COMPITI DELL'ESERCIZIO:
1. Riassumi in due frasi il testo sull'accordo di pace in Colombia.
2. Secondo il testo sull'accordo di pace in Colombia, quanto è durato lo sciopero civico nel dipartimento del Chocó?

ESTRATTO DEL DOCUMENTO:
========================================

*di Salvatore Vicario
Si sono concluse le negoziazioni tra le FARC-EP e il governo dell’oligarchia colombiana, guidato da Santos, nel quadro dei Dialoghi di Pace sviluppatesi a L’Avana (Cuba) a partire dal 2012, con la firma del 24 agosto scorso dell’Accordo Finale per Fine del Conflitto e la Costruzione di una Pace Stabile e Duratura, che dovrebbe sancire la fine del conflitto armato iniziato oltre 50 anni fa e l’integrazione dell’organizzazione rivoluzionaria nel quadro della “legalità politica”. L’accordo finale di 200 pagine con le FARC-EP è stato inviato dal presidente colombiano Juan Manuel Santos al Congresso e sarà sottoposto ad un referendum popolare che si svolgerà il prossimo 2 ottobre in un contesto di conflitto sociale accesso, dove ad esempio nel dipartimento del Chocó è stato realizzato uno sciopero civico di una settimana per richiedere miglioramenti sociali. Affinché questo accordo sia approvato l’opzione del “SI” dovrà ottenere – almeno – il 13% del consenso elettorale, equivalente a un minimo di 4.396.000 voti.

========================================

Dati estratti da una raccolta
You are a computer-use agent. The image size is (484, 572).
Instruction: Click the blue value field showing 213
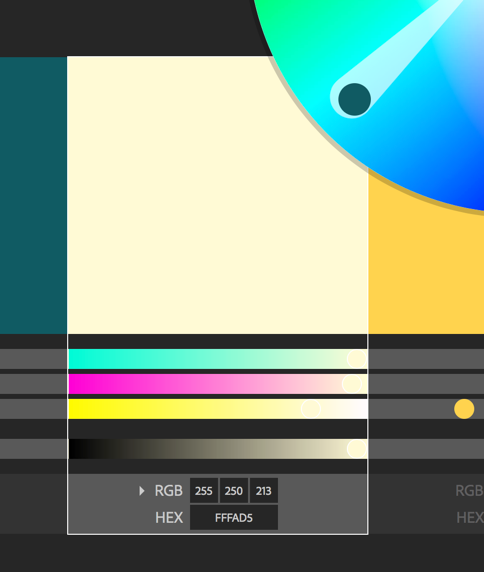click(264, 491)
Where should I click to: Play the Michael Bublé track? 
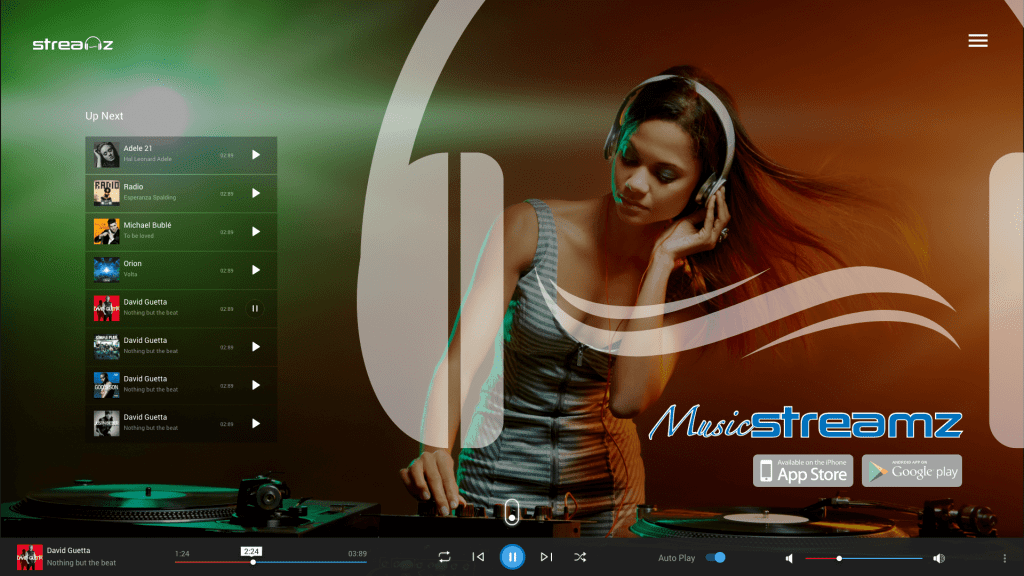[x=256, y=232]
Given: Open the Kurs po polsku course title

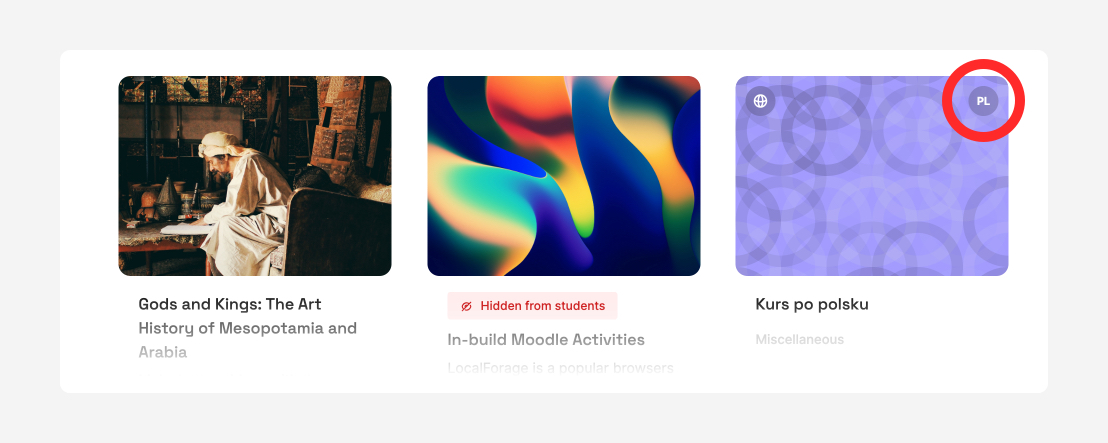Looking at the screenshot, I should [812, 305].
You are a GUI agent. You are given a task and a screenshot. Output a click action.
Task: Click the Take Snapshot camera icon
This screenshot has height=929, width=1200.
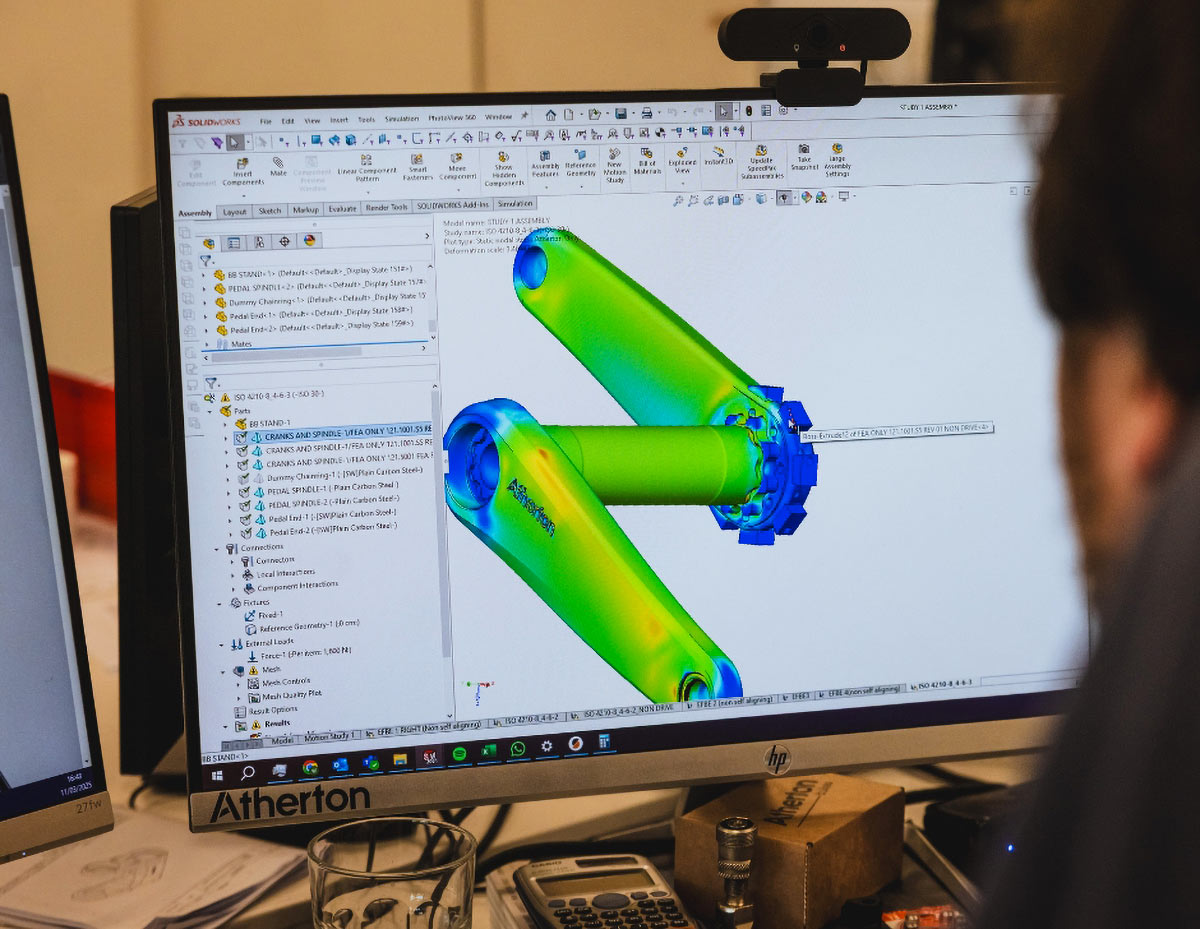coord(804,149)
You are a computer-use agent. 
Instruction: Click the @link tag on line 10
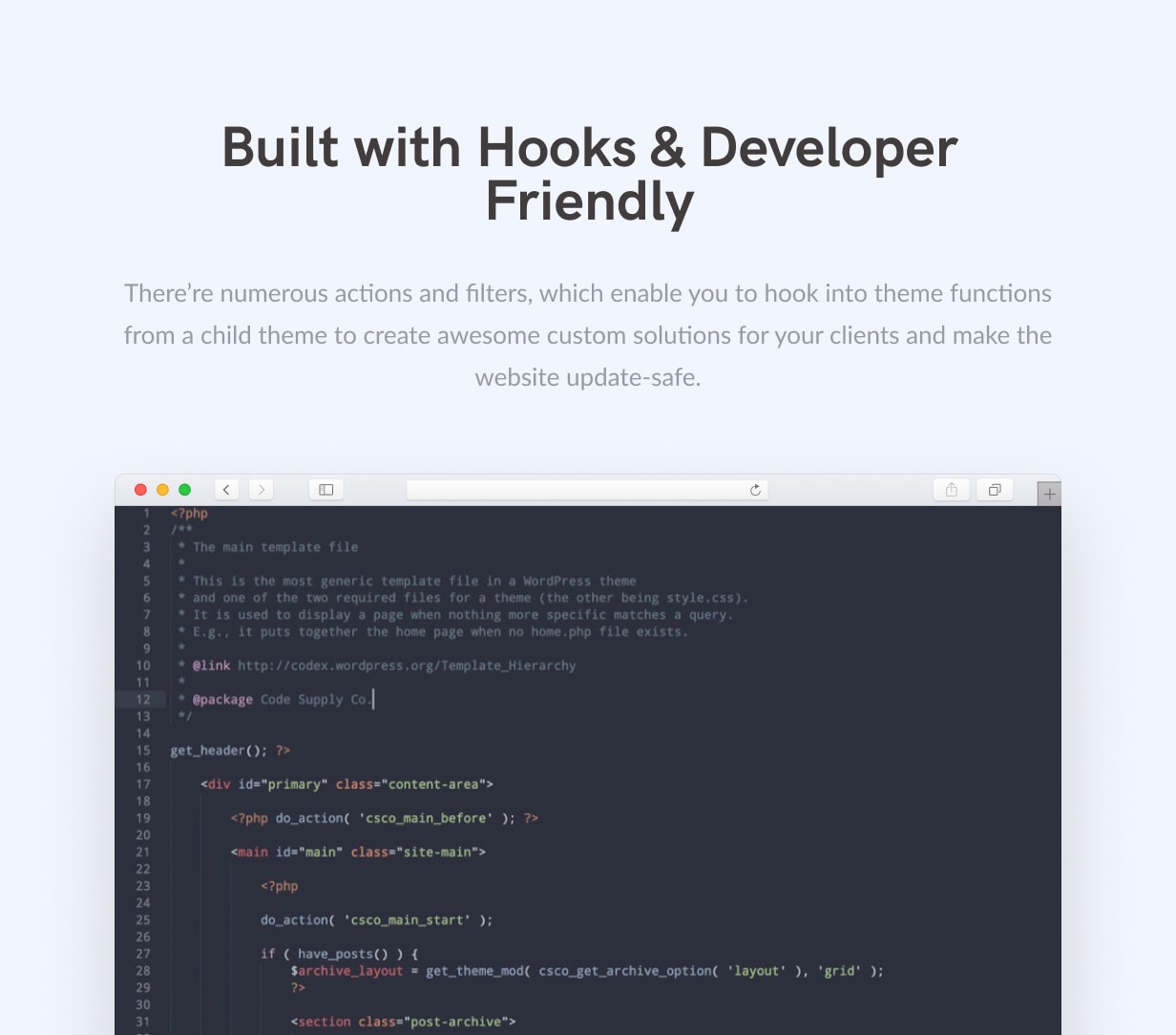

========================================

RISPOSTE:
1. Con la firma del 24 agosto dell'Accordo Finale si sono concluse le negoziazioni tra le FARC-EP e il governo colombiano guidato da Santos, nel quadro dei Dialoghi di Pace svoltisi all'Avana dal 2012, per porre fine a un conflitto armato iniziato oltre 50 anni fa. Santos ha inviato l'accordo di 200 pagine al Congresso e il testo sarà sottoposto a un referendum il 2 ottobre, dove il "SI" dovrà ottenere almeno il 13% del consenso elettorale, pari a un minimo di 4.396.000 voti.

2. Una settimana.